__What you will do__. From the entries below, copy each line in which the word "computer" occurs.

__Records supplied__.
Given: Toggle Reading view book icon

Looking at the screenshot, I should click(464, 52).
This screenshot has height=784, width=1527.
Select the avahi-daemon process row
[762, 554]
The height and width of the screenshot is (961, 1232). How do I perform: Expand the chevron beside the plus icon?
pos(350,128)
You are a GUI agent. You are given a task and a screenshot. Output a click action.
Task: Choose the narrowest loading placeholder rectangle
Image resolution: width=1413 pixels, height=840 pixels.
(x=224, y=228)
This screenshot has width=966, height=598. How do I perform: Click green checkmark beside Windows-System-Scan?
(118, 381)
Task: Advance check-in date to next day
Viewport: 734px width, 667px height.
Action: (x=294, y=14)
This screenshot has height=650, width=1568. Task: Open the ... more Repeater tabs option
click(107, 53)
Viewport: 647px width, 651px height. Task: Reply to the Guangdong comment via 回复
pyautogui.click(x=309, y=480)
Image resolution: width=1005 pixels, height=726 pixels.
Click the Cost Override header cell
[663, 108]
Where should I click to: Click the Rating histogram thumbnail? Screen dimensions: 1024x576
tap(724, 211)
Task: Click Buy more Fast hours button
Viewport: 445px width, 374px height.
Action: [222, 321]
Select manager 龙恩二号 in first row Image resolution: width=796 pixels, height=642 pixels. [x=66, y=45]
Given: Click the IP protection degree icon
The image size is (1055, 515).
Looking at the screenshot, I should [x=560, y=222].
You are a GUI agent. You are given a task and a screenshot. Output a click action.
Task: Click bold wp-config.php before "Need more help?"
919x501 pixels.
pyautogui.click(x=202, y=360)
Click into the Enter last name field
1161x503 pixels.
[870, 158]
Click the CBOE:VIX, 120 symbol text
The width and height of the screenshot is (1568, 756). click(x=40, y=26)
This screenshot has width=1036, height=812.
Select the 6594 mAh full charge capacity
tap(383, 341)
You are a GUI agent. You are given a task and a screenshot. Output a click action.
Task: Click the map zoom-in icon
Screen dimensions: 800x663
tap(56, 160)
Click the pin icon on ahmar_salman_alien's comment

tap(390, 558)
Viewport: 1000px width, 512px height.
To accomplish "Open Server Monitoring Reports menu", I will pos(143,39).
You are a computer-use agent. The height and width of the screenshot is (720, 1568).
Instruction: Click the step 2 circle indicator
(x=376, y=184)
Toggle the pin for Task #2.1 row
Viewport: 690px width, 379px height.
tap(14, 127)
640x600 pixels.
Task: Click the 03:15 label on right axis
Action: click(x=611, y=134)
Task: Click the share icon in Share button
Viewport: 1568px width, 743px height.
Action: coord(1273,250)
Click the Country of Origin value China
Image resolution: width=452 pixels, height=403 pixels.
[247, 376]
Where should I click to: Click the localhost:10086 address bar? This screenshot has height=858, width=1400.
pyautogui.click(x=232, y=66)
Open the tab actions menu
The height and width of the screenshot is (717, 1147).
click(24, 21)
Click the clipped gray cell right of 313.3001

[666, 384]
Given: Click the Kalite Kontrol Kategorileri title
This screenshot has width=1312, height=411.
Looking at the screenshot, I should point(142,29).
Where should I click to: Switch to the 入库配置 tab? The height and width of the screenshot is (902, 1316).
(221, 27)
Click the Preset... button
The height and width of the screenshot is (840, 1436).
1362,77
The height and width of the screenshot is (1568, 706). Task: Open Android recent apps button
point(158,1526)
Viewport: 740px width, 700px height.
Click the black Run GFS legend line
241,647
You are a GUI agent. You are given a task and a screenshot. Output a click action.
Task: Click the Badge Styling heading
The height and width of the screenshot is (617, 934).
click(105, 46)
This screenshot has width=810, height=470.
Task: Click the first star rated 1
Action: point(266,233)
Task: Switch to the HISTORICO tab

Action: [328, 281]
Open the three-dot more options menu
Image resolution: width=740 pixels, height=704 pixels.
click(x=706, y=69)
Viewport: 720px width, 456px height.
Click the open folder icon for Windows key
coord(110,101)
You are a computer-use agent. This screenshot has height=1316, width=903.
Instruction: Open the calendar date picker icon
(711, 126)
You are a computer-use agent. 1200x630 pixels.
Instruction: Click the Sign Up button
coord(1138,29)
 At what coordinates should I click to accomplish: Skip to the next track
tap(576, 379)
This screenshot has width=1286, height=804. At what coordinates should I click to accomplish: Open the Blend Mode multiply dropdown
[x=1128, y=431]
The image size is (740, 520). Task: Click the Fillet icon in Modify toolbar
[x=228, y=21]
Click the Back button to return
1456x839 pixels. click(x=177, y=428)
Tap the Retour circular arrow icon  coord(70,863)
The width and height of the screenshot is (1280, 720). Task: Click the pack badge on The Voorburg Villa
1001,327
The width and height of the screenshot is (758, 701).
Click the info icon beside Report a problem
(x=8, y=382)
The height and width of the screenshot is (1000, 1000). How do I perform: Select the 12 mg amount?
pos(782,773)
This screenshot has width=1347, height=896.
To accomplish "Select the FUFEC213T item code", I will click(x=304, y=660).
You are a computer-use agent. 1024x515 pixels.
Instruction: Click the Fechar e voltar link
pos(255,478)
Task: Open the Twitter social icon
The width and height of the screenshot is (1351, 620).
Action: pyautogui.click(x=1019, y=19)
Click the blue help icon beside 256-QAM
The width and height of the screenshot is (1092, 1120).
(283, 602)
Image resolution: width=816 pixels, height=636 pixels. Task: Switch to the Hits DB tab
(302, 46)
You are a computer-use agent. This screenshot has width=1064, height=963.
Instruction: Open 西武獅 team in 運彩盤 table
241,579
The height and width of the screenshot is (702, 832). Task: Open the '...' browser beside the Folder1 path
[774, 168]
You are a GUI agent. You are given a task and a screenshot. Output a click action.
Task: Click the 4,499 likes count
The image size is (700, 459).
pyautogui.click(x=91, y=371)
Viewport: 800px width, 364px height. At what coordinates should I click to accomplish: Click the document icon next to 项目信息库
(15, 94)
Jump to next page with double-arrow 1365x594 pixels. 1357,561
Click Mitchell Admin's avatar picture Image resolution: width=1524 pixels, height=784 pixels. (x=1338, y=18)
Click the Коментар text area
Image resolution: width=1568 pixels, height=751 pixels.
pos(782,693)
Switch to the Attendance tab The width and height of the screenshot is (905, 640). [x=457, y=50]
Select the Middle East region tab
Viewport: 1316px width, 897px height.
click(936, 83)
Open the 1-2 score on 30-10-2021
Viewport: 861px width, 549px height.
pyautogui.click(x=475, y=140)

__Answer space__.
You are a computer-use agent. The height and width of the screenshot is (720, 1568).
You are a computer-use agent. This screenshot has height=1316, width=903.
You are a computer-use agent. 1200x630 pixels.
You are a computer-use agent. 1024x515 pixels.
You are a computer-use agent. This screenshot has width=1064, height=963.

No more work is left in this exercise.